The most important part of Martin Fowler’s recent post on the “is Microsoft losing their Alpha Geeks” thread is:
My colleague John Kordyback pointed out that at the heart of all this is realizing that Ruby is not Yet Another .NET Language but a whole community and attitude to software development. Ruby is a community where open source, agile thinking, and lightweight solutions are deeply ingrained values. He says a common problem in Redmond is that “They ask me ‘Why is this language important’ rather than ‘Why is this thinking important?’”
Can anyone argue that Rails, not Ruby, is the real success? It’s a community runtime; it supports the value system of the people. It is not for love of the language. It’s for love of the productive elegance: coding to live over living to code. Jean-Paul Boodhoo’s Building a Solid Core post sums it up A-OK so I won’t harp on when I can just invoke the JP macro (CTRL+J, jp, TAB).
One more thing. I see this notion of “Alpha Geek” as an anathema to the Agile way of life. Can we please drop the Alpha from Alpha Geek?!
In the Canis Lupis social structure there’s always a top dog (actually two, one per sex, but you get my drift). A given gray wolf community has a process in place for enforcing its social contract aimed at increasing survivability or, put in Agile terms, sustainability:
Rank order within a pack is established and maintained through a series of ritualized fights and posturing best described as “ritual bluffing”. Wolves prefer psychological warfare to physical confrontations, meaning that high-ranking status is based more on personality or attitude than on size or physical strength. Rank, who holds it, and how it is enforced varies widely between packs and between individual animals. In large packs full of easygoing wolves, or in a group of juvenile wolves, rank order may shift almost constantly, or even be circular (for instance, animal A dominates animal B, who dominates animal C, who dominates animal A). [Wikipedia]

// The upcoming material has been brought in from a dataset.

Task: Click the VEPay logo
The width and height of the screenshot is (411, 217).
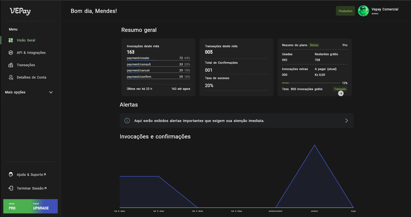Action: tap(20, 12)
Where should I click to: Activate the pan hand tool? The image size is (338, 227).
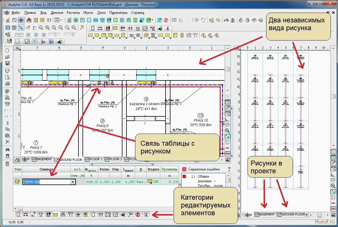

We, attempting to be civilized creatures, can get our eats at Whole Foods (or the bodega on Loisaida as the case may be) and any competition for genetic dominance can reasonably take place outside of the software development sphere. What works for for the wolf isn’t necessarily what’s good for the cross pollination of ideas, innovations, and view points. I’d argue that the “Alpha” part puts it spot on; people of this ilk often self-identify with the wolf model and it’s really not all that necessary or wanted. See Evan’s recent annoyance with the alpha baditude:
That is, unless you are one of those “jumping ship” to leave MS and all us “Morts” behind. I won’t be following you. The .NET jobs are paying really well right now, and most of the self-described “alpha geeks” I’ve met in the wild are a pain-in-the-ass to talk with, let alone work on a team with. It’s typically either their way or the highway. They know everything and you suck. Screw that mentality. I do hope all the alpha geeks migrate to RoR. I won’t miss the attitude.
Let’s not forget that Courage and Respect are two of the core values in eXtreme Programming. Have the courage to stand up to the ego-driven alphas. Better yet, demonstrate leadership yourself through respecting and listening to other people around you; you’ll grow yourself that way. Don’t get me wrong, I love a passionate argument, but we can check the Simpsons-Comic-Book-Guy personality disorder at the door!